Im Juni 2017 reichte die Fischer KG Klage ein. Damals waren seit Einstellung der Zahlung im Juli 2015 gut 228.000 Euro aufgelaufen. Der Kläger stellt weiterhin die Abwärme der Biogasanlage bereit und habe damit laut Erbbaurechtsvertrag Anspruch auf Ersatzzahlungen für den entgangen KWK-Bonus.

Aus Sicht der Richterin muss AZV Verpflichtungen bis 2043 einhalten

Ein Urteil des Bundesgerichts im Jahr 2017 bestätigt, dass Bürgermeister beziehungsweise Vorsitzende von Zweckverbänden voll vertretungsberechtigt sind. Die Zustimmung eines Gremiums ist nicht erforderlich. Dieses Urteil ist für Richterin Schömig im vorliegenden Fall ausschlaggebend. Der Erbbaurechtsvertrag sei gültig geschlossen worden. In den Augen der Richterin müsse der Abwasserzweckverband bis 2043 seine Verpflichtungen einhalten.

Die Vergleichssumme von  rund einer Millionen Euro resultiert aus einer Berechnung. Es ist die Hälfte der Summe, die aufgrund der Boni-Ausgleichszahlungen bis zum Ende der Erbpacht zusammen kommen würde. Das Gericht errechnete dafür 2,15 Millionen Euro.

Verbandsräte hoffen auf Ausweg 

Nachdem der Vergleich nun nicht zustande kommt, wird es am 26. September eine Urteilsverkündung geben. Verbandsvorsitzender Schraud ist davon überzeugt, dass Richterin Schömig den AZV auf die monatliche Zahlung des entgangenen KWK-Bonus verpflichten wird. Sie habe diese Richtung ihrer Entscheidung deutlich erkennen lassen.

Obwohl die Hälfte der Verbandsräte den Vergleich angenommen und gern einen Schlussstrich gezogen hätte, überwiegte knapp die Meinung, dass noch manches möglich ist. Vielleicht kann die Wärme doch noch genutzt werden? Vielleicht reduziert sich nach einer anwaltlichen Prüfung die Höhe der monatlichen Schadensersatzzahlungen? Vielleicht gibt es in den nächsten 25 Jahren weitere EEG-Gesetze vom Staat?

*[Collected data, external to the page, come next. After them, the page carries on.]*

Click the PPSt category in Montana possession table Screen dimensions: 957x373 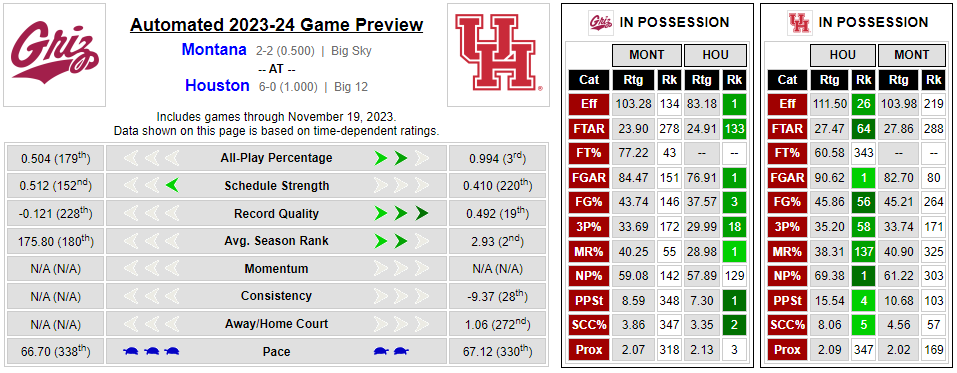(x=589, y=302)
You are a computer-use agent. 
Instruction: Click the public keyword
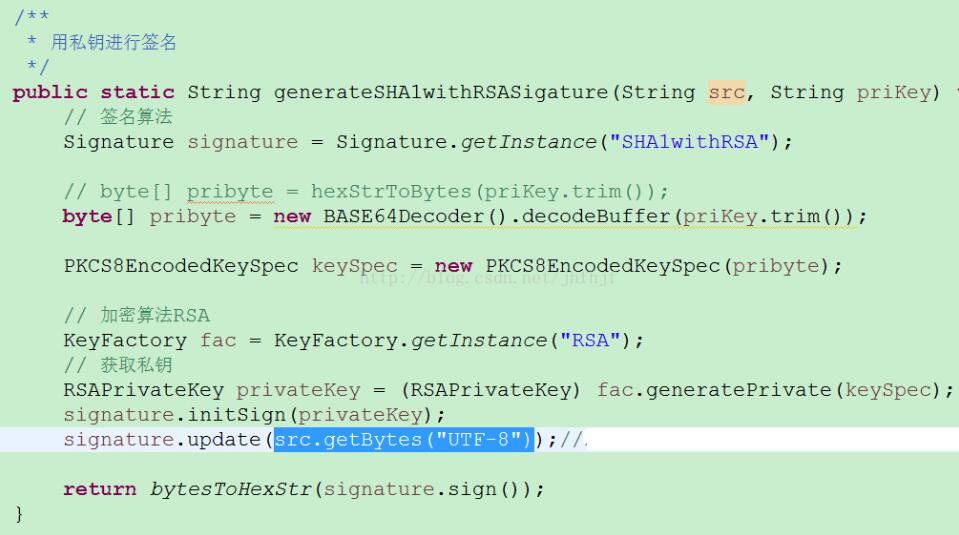50,92
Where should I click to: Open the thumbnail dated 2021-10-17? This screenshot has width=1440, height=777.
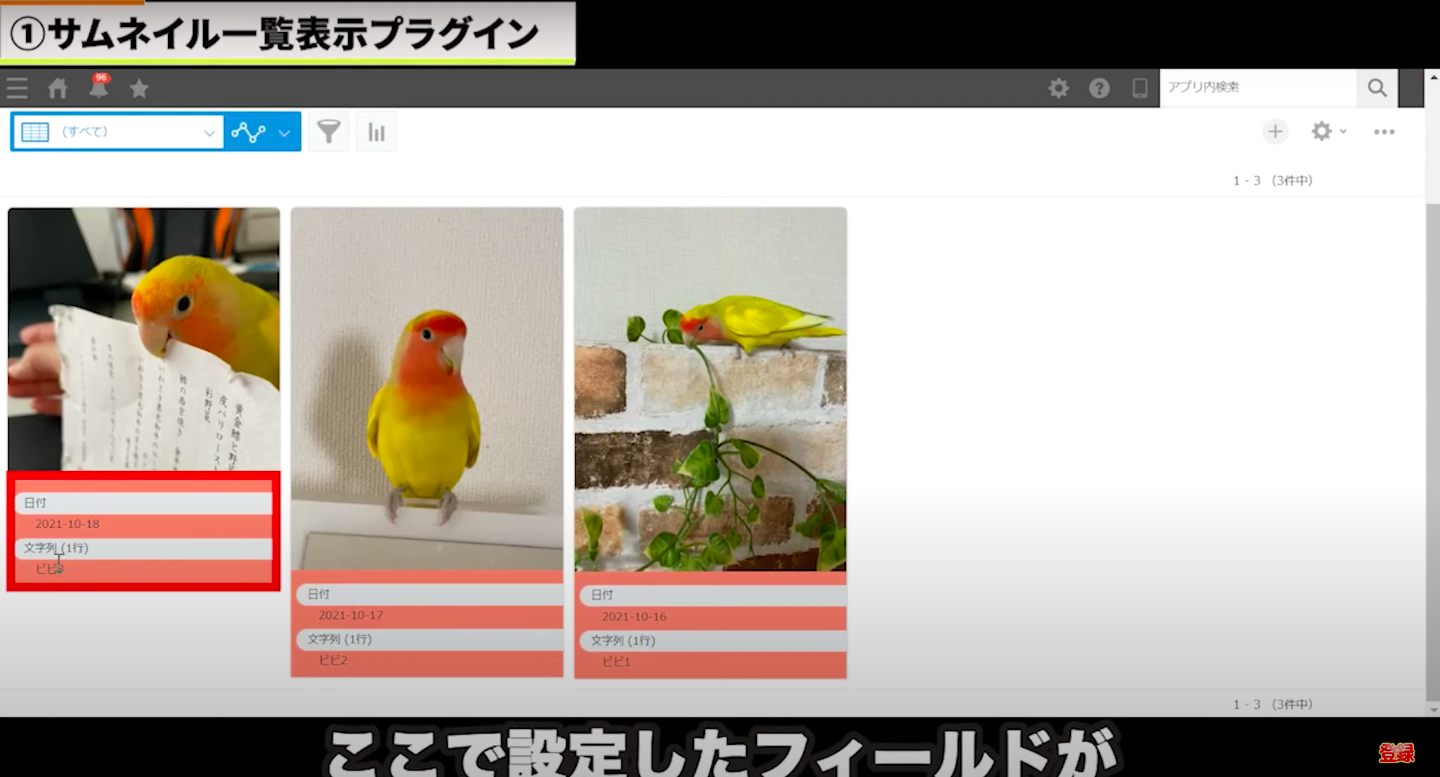[x=427, y=388]
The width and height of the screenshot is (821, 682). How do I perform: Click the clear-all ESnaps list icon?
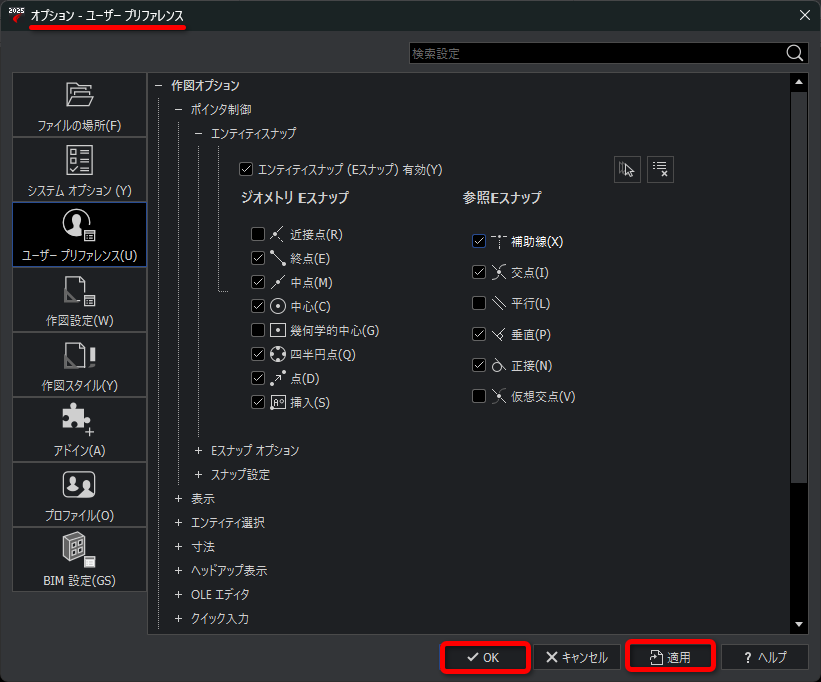point(660,170)
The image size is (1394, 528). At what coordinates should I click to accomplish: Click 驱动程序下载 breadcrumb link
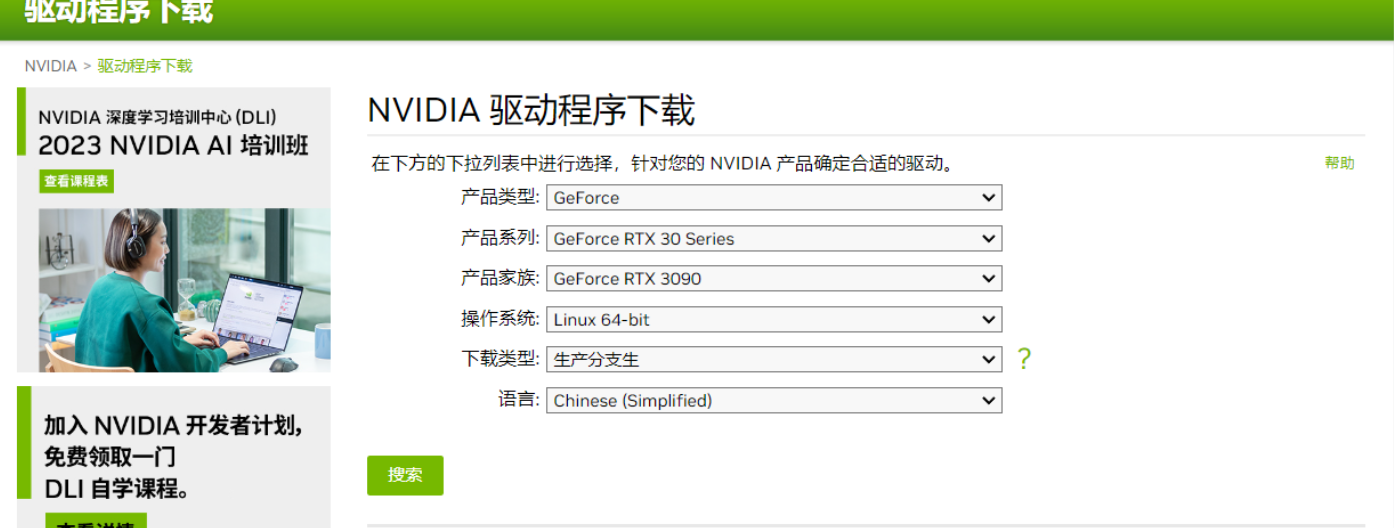(x=145, y=66)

"Wir hätten mit der Zustimmung zum Vergleich unsere Flexibilität aufgegeben", begründet Christoph Hammer sein Nein. Nie und nimmer hätten sie da zustimmen können, sind sich Alois Fischer und Heiko Schneider aus Unterpleichfeld einig. Sie hätten sonst den Erbbauvertrag mit all seinen Nachteilen für den AZV legitimiert und so "die Herrschaften reingewaschen, die uns diesen Vertrag eingebrockt haben".